Cytokine release syndrome: implications for transplant outcomes in haploidentical and HLA-matched HSCT using PTCy.

Abstract

This study assessed 552 allogeneic hematopoietic cell transplantation (HCT) recipients with posttransplant cyclophosphamide (PTCy) to evaluate the incidence, characteristics, risk factors, and impact of early posttransplant cytokine release syndrome (CRS) on outcomes. The cohort included 36% matched sibling donors (MSD), 34% matched unrelated donors (MUD), 27% haploidentical donors, and 4% mismatched unrelated donors (MMUD).

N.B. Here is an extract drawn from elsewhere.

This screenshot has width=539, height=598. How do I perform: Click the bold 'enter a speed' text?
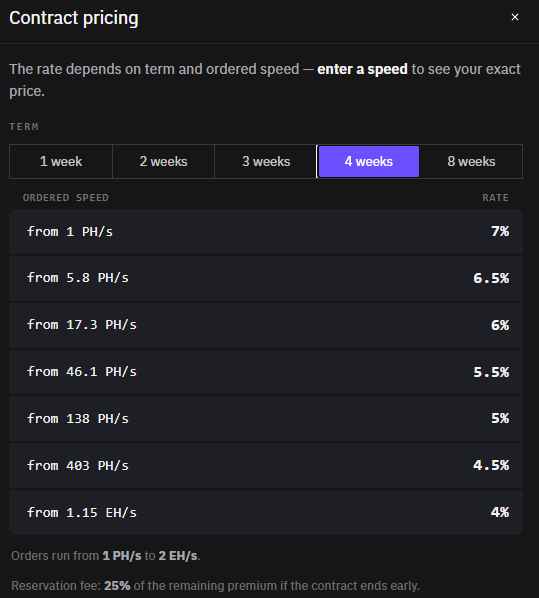pos(362,69)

CRS was observed in 182 patients, with the highest incidence in haploidentical transplants (80%) compared to MMUD (32%), MUD (23%), and MSD (8%). Most CRS cases were mild, with 93% classified as grade 1 and 6% as grade 2, with only one severe case of grade 3. In haploidentical transplants, CRS was linked to a lower risk of severe chronic graft-versus-host disease (GVHD) and non-relapse mortality (NRM), leading to improved overall survival. In contrast, among HLA-matched recipients (MSD and MUD), there were no significant differences in outcomes between those with or without CRS. However, subgroup analysis revealed that CRS in patients with myeloid malignancies, including acute myeloid leukemia, myelodysplastic syndromes, and myeloproliferative neoplasms, was associated with a reduced relapse rate, improving survival outcomes. In conclusion, while CRS is typically mild and short-lived, it significantly impacts survival, particularly in haploidentical transplants and HLA-matched patients with myeloid malignancies.